Na opção do legislador em atribuir ao notário o papel preponderante que este tem agora em sede de processo de inventário, escolhendo-o de entre outras classes de profissionais para a tramitação de tal processo, não terá sido alheia a ponderação da exigência de independência e imparcialidade que lhes é imposta, designadamente pelo seu próprio Estatuto. 
 
No Estatuto da Ordem dos Notário aprovado pela Lei 155/2015 de 15 de Setembro são os art,º 72.º a 75.º que estipulam sobre os impedimentos e imparcialidade do notário; o Estatuto do Notariado, aprovado pela Decreto-lei 26/2004 de 4 de Fevereiro, prevê os princípios da legalidade, autonomia, imparcialidade e exclusividade nos art.º 11.º a 15.º e também o Código do Notariado vem estabelecer no seu art.º 5.º os impedimentos dos notários.
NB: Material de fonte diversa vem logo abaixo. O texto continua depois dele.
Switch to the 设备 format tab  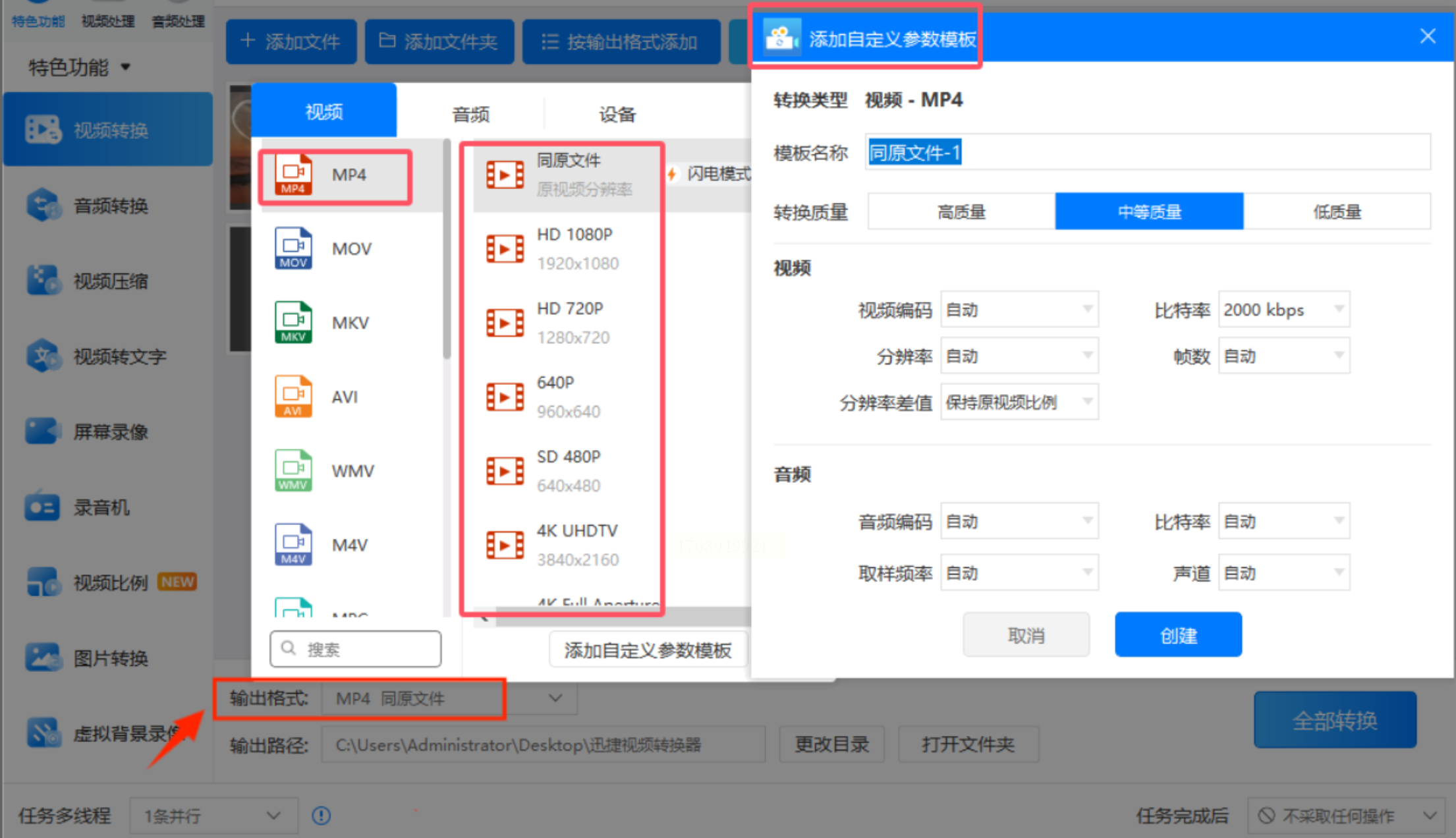(x=617, y=114)
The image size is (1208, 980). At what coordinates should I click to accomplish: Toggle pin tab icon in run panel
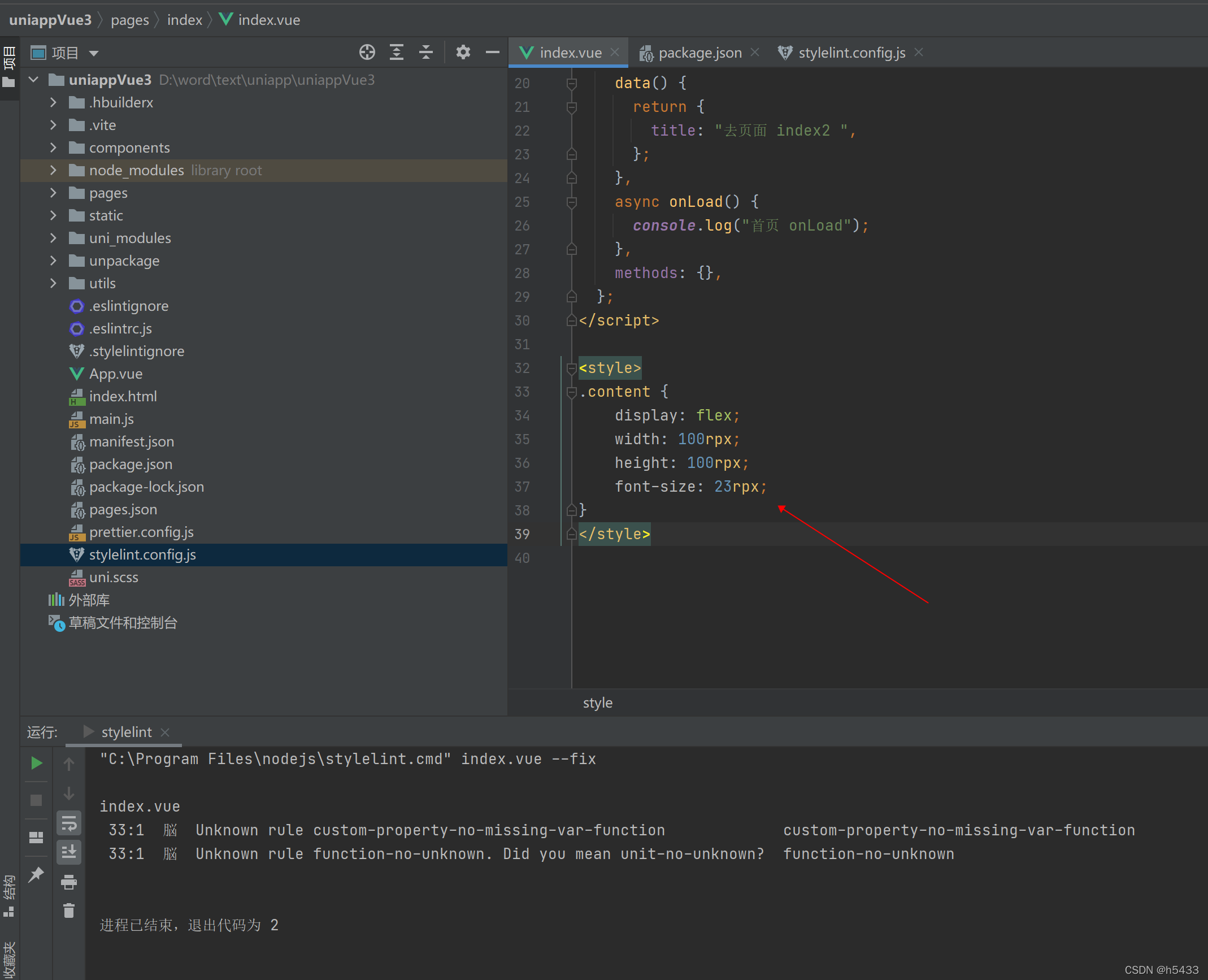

Em nenhum destes diplomas é porém regulamentado o procedimento que deve ocorrer quando um incidente destes é suscitado perante o notário, nomeadamente no âmbito do processo de inventário, e modo de reagir à decisão que sobre ele venha a incidir. Designadamente, não é atribuída tal competência à Ordem dos Notários.
 
O novo RJPI faz apenas uma alusão ao impedimento do notário, quando no art.º 3.º n.º 2 estabelece: “Em caso de impedimento dos notários de um cartório notarial, é competente qualquer dos outros cartórios notariais sediados no município do lugar da abertura da sucessão.” Neste diploma não é porém contemplada qualquer outra previsão ou regulamentação especificamente direccionada para os impedimentos e suspeições do notário.
 
Não podemos porém concordar com o entendimento defendido, de que a competência para decidir dos impedimentos e suspeições dos notários é das Relações e nestas do Presidente do Tribunal da Relação, em equiparação do procedimento previsto no Código de Processo Civil para os impedimentos e suspeição dos juízes, uma vez que, por um lado, tal solução parte da equiparação da função do notário no processo de inventário à do juiz, contendendo com a avaliação do novo RJPI nos termos em que o entendemos e ficaram expostos, assente na necessária distinção das funções de cada um daqueles intervenientes no âmbito do processo de inventário, e por outro lado, considera-se que a solução para o suprimento das lacunas existentes neste diploma deve ser procurada, em primeiro lugar, no âmbito deste mesmo regime.
 
Em conclusão, não se vê razão que possa justificar que relativamente a uma decisão de um incidente de impedimento ou suspeição proferida pelo notário que surge no âmbito da tramitação do processo de inventário, seja dada uma solução diferente da que se expressou, quanto à forma como deve ser impugnada a decisão do notário em qualquer outro incidente que aí surja e que careça de tutela jurisdicional. Ou seja, na falta de previsão expressa no novo RJPI e estando em causa uma situação que carece de tutela jurisdicional efectiva, tem de admitir-se a impugnação da decisão proferida pelo notário, para o tribunal de 1ª instância competente para intervir no processo de inventário.
 
Chegamos então à conclusão de que, na situação em presença, é competente para a apreciar a decisão proferida pela Exm.ª Notária no incidente de impedimento e suspeição suscitado no processo de inventário, o juízo de família e menores territorialmente competente.
 
Impõe-se assim a revogação da decisão recorrida que entendeu ser o juízo de família e menores incompetente para a admissão e conhecimento do recurso interposto pela interessada, considerando-se o juízo de família e menores competente para apreciar e decidir a impugnação da decisão da Exm.ª Notária em causa, proferida no âmbito de processo de inventário subsequente ao divórcio, para partilha dos bens comuns."